El proceso de cómo vive una persona en depresión podemos encontrarlo en el personaje de Claire Bennett, interpretado por Jennifer Aniston en la película ‘Cake’ (no sé si en España la habrán titulado ‘Tarta’ o si en México la habrán traducido por ‘Pastel’, 2014). Conforme avanza la película nos enteramos que Claire tuvo un accidente donde perdió a su hijo, a esto se deben las molestias en la espalda y las marcas en su cara, más profundas y dolorosas son las heridas internas que no han cicatrizado. Silvana, la mujer que trabaja en su casa (excelente interpretación de Adriana Barraza), la tratará con paciencia, pero también perderá los estribos y le dirá: “¡si se quiere matar, mátese!”.

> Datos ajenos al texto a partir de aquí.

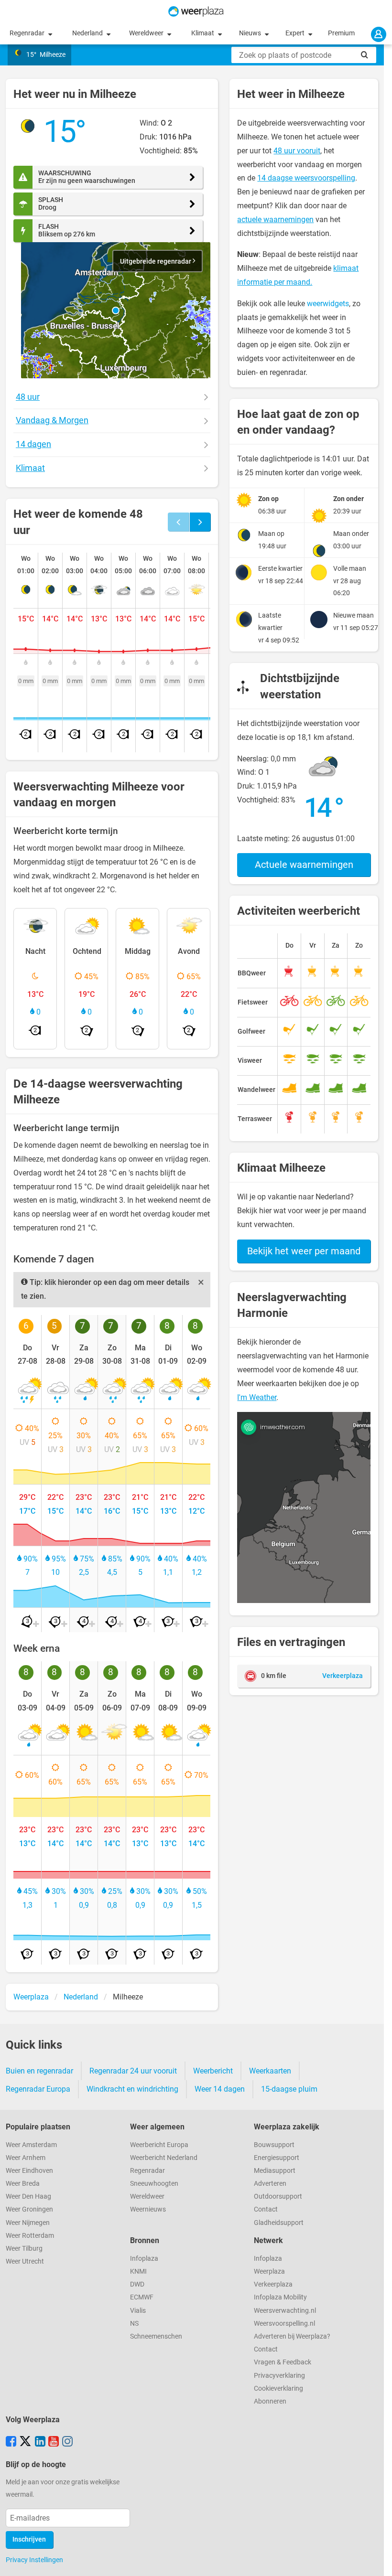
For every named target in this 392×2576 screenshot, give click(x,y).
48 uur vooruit (296, 150)
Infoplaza (144, 2259)
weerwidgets (328, 303)
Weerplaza (269, 2271)
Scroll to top (376, 2560)
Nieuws (250, 33)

El drama de esta enfermedad afecta no únicamente al depresivo, sino a su familia y amistades que lo quieren. Por más libros, medicinas, consejos, tratamientos y cadenas de oración –de esas que convierten feroces huracanes en tormentas tropicales- no funcionarán si el paciente, la persona que está en depresión, no decide poner cartas en el asunto y levantarse. Que la fe nos ayude a tener paciencia, empatía y misericordia con los que padecen depresión. Y a los depresivos, que Dios les dé la fuerza, los deseos y la determinación para asumir su enfermedad y día a día luchar contra los malos espíritus que se esconden en pensamientos y sentimientos. Que así nos abramos a la esperanza y paz que trae el bien espíritu.